Le miro con una expresión que, espero, refleje dolor y decepción a partes iguales.
—¿Quieres decir… —señalo los DVD, y luego a Frank— que los has comprado para ti?
—¿Qué? No, hombre…, no exactamente. Pensé…, pensé que podríamos verlos jun… —Frank ve una pizca de picardía en mis ojos—. ¡Ah, cabrón!
—Has caído.
—¡Maldita sea! Ivy hace lo mismo.
—Sí —digo yo—, lo hace.
—Mira —dice Frank, adoptando un tono serio otra vez, como si no hubiera caído con mi numerito exagerado y, de hecho, todo formara parte de una trampa suya para sacar tajada—. Sé que he estado en medio, y sé que las cosas han estado un poco… —y mueve la mano con la palma hacia abajo —, un poco chungas entre Ivy y tú.
—Te agra…
—Pero… Lois y yo… nunca tuvimos lo que tenéis Ivy y tú.
—Ivy me dijo que estabais hechos el uno para el otro.
Frank suspira, sacude la cabeza.
—Éramos buenos amigos, nos hacíamos reír, nos deseábamos.
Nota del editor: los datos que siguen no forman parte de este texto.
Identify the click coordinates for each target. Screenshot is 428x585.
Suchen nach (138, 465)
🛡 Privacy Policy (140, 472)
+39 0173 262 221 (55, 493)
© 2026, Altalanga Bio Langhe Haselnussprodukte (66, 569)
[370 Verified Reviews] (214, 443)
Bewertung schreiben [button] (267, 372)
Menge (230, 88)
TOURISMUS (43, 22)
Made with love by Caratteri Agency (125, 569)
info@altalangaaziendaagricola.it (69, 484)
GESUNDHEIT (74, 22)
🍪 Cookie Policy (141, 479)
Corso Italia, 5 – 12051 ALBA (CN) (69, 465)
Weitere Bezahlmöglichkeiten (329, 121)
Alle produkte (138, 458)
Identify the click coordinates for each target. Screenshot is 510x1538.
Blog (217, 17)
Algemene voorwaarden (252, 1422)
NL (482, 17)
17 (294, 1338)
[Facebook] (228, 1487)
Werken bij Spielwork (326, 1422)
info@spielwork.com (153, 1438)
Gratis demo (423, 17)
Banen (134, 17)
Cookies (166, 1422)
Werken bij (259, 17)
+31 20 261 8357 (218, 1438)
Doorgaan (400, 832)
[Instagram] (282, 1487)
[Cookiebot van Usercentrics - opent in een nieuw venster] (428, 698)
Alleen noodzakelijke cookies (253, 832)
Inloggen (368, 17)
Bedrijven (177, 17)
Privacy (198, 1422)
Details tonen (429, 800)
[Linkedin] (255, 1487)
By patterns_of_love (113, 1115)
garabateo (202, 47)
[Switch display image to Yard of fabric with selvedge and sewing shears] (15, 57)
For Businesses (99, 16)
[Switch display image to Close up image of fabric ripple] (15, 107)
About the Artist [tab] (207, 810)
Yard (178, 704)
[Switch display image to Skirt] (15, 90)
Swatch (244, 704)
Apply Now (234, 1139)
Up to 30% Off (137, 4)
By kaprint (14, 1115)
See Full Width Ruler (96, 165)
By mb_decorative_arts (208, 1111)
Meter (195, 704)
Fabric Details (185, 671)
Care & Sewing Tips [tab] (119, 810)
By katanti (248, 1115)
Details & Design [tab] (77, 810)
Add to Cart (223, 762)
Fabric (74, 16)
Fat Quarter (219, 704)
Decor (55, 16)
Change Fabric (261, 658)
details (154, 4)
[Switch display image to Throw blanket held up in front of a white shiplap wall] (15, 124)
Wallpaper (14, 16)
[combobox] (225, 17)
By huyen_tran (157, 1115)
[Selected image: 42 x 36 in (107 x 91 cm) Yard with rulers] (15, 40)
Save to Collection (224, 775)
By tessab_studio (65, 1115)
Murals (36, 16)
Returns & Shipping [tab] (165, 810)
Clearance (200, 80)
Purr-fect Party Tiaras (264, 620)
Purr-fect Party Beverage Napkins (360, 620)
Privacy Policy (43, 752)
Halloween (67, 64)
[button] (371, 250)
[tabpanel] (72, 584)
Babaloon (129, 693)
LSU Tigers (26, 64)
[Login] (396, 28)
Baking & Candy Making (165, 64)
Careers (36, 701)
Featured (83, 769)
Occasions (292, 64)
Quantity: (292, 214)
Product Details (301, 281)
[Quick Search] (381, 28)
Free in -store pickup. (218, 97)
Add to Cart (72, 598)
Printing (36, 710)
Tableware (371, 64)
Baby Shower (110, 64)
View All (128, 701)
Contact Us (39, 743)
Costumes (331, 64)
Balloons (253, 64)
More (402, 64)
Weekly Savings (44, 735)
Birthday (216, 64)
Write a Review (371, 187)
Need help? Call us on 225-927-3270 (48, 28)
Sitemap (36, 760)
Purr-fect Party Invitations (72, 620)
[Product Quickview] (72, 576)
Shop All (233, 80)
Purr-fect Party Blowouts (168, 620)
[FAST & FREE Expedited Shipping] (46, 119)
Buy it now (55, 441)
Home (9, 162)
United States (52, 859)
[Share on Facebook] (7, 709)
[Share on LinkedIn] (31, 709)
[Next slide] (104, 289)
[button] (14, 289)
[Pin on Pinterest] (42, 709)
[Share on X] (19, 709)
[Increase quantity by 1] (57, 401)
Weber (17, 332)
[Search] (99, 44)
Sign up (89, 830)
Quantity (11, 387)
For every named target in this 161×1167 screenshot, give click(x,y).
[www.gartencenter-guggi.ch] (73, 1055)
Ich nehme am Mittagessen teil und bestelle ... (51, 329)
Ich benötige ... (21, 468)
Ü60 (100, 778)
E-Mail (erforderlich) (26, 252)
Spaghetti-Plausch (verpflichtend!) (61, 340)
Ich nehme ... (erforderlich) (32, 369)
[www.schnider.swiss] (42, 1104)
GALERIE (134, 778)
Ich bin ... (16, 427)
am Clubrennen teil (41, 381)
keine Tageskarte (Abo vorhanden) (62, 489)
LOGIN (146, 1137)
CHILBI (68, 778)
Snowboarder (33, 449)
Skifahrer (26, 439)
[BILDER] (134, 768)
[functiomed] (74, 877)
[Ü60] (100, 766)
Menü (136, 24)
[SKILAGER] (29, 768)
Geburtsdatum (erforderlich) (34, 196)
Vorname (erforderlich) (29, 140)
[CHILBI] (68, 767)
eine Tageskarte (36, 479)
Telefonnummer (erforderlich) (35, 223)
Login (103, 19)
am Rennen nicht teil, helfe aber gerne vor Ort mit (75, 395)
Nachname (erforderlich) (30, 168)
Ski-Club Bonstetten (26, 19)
Ja, ja, hasta nos parecemos un poco.
—Parece… maja.
Frank logra sacar una sonrisa.
—Morena —dice—. Y sí, era maja. Es maja, supongo. Pero todo era… —La sonrisa desaparece—. Créeme, nunca tuvimos lo que tenéis Ivy y tú. Simplemente no lo teníamos. Así que no lo jodas, ¿vale?
Asiento con la cabeza.
—O te mato.
Aunque se ríe mientras me abraza, no puedo evitar imaginarme al bulldog musculoso de Tom y Jerry, y cómo incrustaba al gato indestructible en el suelo de madera.